The Princeton Rep Shakespeare Festival is not just another bunch of talented local amateurs, but a serious artistic effort of the highest professional quality. Allowing the Shakespeare Festival to die because of neglect would be an intellectual crime unworthy of Princeton.
To the Editor:
In 1995, Palmer Square agreed to give the Princeton Rep Shakespeare Festival some office space in return for their agreeing to stage an annual Shakespeare Festival on our Green. Within five years the high quality of their productions and the resulting success of the event required Princeton Rep to expand their Shakespeare Festival to the amphitheater in Pettoranello Gardens, where two productions per year were served up. They were of such incredible quality that they attracted the attention of theater critics from the New York Times, who where amazed that a small community such as ours would have the ability to stage this wondrous event.
Anyone who took in Princeton Rep's rendition of The Comedy of Errors, which was set in 1980s Miami, or their Merry Wives of (West) Windsor, or the 2004 production of Romeo & Juliet, witnessed theatrical greatness in action. Their adaptations were simply brilliant.

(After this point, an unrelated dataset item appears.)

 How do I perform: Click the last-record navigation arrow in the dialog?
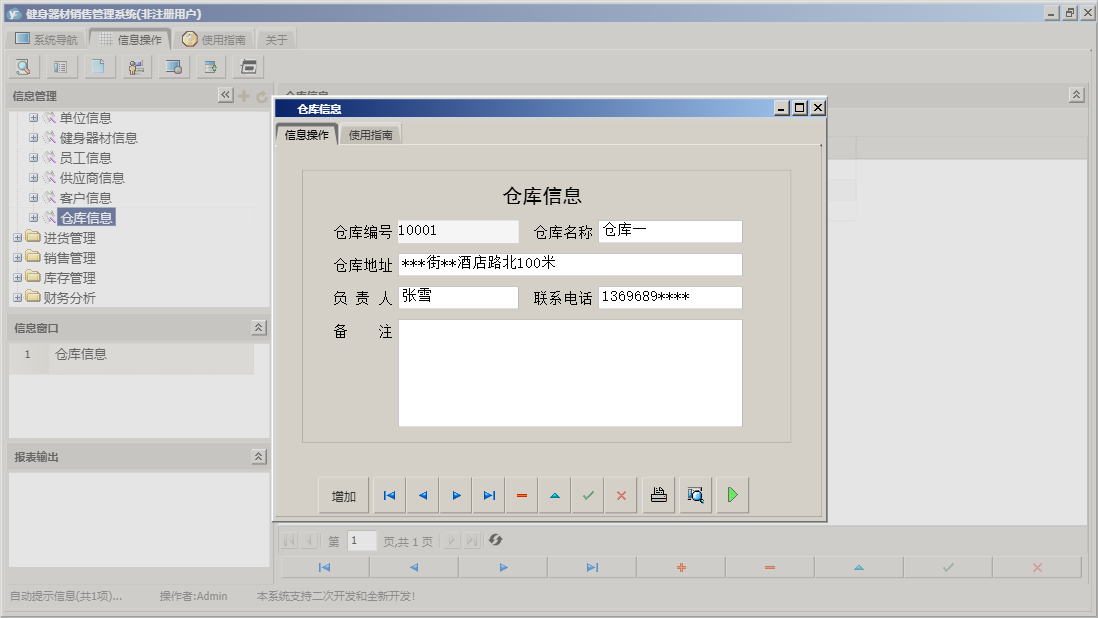point(489,494)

Thus it was to the great consternation and dismay of many, when the Princeton Parks Department decided to extinguish this shining light of creativity that emanated from our midst and replace it with an expanded summer film festival combined with a little bit of opera. I am not saying that film and opera aren't perfectly good cultural media, but they hardly substitute for the originality and quality of the Shakespeare Festival.
In short our summer cultural activities have headed south; now, if you want a show about a confused young man looking for direction following the untimely death of his father, you won't get Hamlet, but you could get Tommy Boy. If you want a production about a bunch of men running around in togas and behaving badly, you won't get Julius Caesar, but you could get Animal House. If your drama taste is for a show about an annoying fat man being taken down a couple of notches, you won't get Merry Wives of Windsor, but you could get Porky's.
I hope that in 2006 the Parks Department sees the light and converts this summer of our discontent into a chorus of All's Well That Ends Well, by allowing Princeton Rep to resume its Shakespeare Festival at the Pettoranello Gardens.